TEXT SHOWN:

--- START ---

Software users expect web and mobile apps to deliver individually tailored content. But for software development teams, the ability to test dynamically changing apps is a challenge. However, recent advances in artificial intelligence (AI) have made it possible to build large language models, which can be used to create synthetic personas for testing.
Software users expect web and mobile apps to deliver individually tailored content. While personalized experiences drive greater user satisfaction and engagement, they pose a challenge for software development teams that need to be able to test dynamically changing apps.
However, recent advances in artificial intelligence (AI) have made it possible to build large language models, which can be used to create synthetic personas for testing. Synthetic personas, which are essentially AI-generated user personas, can help with testing web and mobile applications. But how to create a synthetic persona? And how can synthetic personas aid your test automation strategy?
By nature, traditional test automation scripts give the impression of a simple, uni-dimensional persona, which makes it difficult to test hyper-personalization features.
For example, consider search terms: because the search keywords within test automation scripts never change, the app under test assumes the user’s behavior is the same every time they interact with the app. While the test can be customized for certain search terms, it cannot exercise the full breadth of hyper-personalization features. The same holds true for browsing history.
The solution to this challenge? Synthetic personas.
A synthetic persona is an AI-generated user persona that leverages learned characteristics to predict the behavior of actual humans. In the web and mobile app development world, synthetic personas use known information such as search and browser history to predict the content a user wants to see. One approach for creating synthetic personas is to draw upon knowledge from a neural network, which is a subset of machine learning where algorithms learn to perform certain tasks by analyzing training examples.
The challenge is how to easily create internally consistent synthetic personas that can exercise a broad array of app hyper-personalization features. For testing purposes, a synthetic persona mostly needs to provide a sequence of related words that can be used either as search terms or to select content items for display. Essentially, creating a synthetic persona boils down to creating a sequence of internally consistent words. Enter large language models.
A large language model is a neural network trained to understand the co-occurrence frequencies of words. For example, if you see the word “banana,” then the following word is likely to be “peel” or “split” and unlikely to be “lathe.” The concept of “attention” generalizes this idea to look for co-occurrence frequencies not just in word pairs, but by looking 2, 10, 50, or more words ahead.
A neural network can be trained on large collections of documents, such as “The Pile,” which contains 825 GiB of documents. With such a large dataset, it’s possible to learn how a certain word might co-occur with other words that appear in a large neighborhood. Once trained, the model can be used to generate text. For example, a prompt phrase is provided, such as “Software testing is an important part of software quality,” and then the large language model is asked to complete the phrase. For this specific prompt, InferKit’s large language model completes the sentence by writing, “assurance and quality control, since the success or failure of software applications cannot be gauged by outside factors.” The result is an internally consistent sentence that is correct and meaningful in context.

--- END ---

DATA UNDER STUDY:

--- START ---

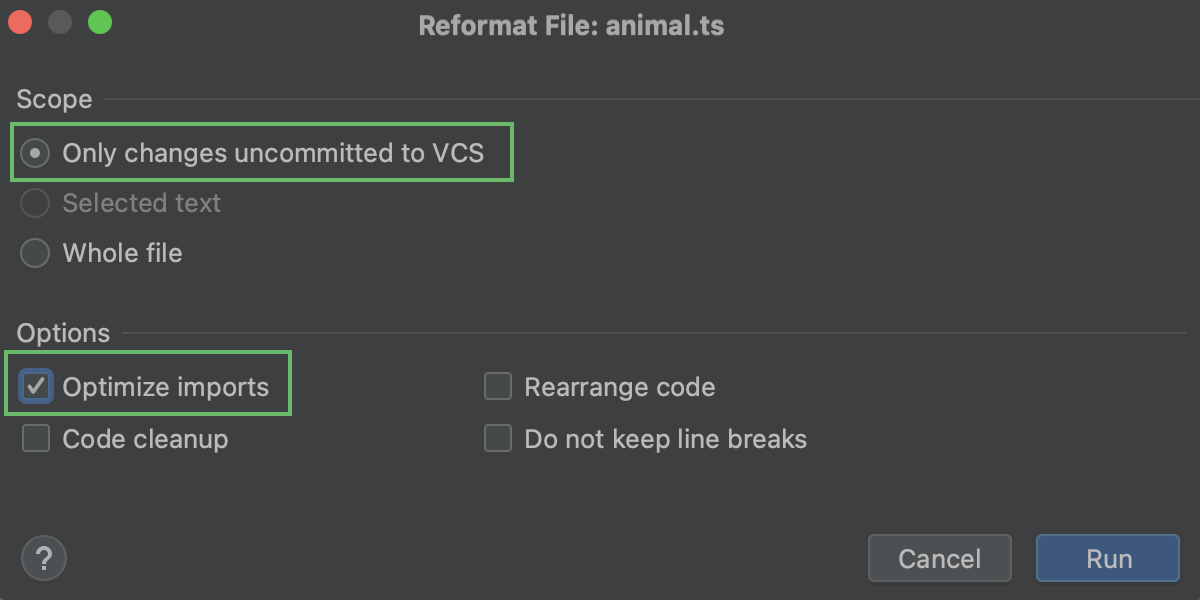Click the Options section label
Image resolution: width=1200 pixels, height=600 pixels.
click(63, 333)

--- END ---
--- START ---

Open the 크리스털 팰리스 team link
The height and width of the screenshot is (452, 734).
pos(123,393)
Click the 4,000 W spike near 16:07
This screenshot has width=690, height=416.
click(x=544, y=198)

--- END ---

PROBLEMS TO SOLVE:
- a) In the text on synthetic personas for testing, how large is the document collection called "The Pile"?
- b) Repeat word for word the stretch of the synthetic personas text from "A large language" through "more words ahead.".

RESPONSE LIST:
- a) 825 GiB

- b)
A large language model is a neural network trained to understand the co-occurrence frequencies of words. For example, if you see the word “banana,” then the following word is likely to be “peel” or “split” and unlikely to be “lathe.” The concept of “attention” generalizes this idea to look for co-occurrence frequencies not just in word pairs, but by looking 2, 10, 50, or more words ahead.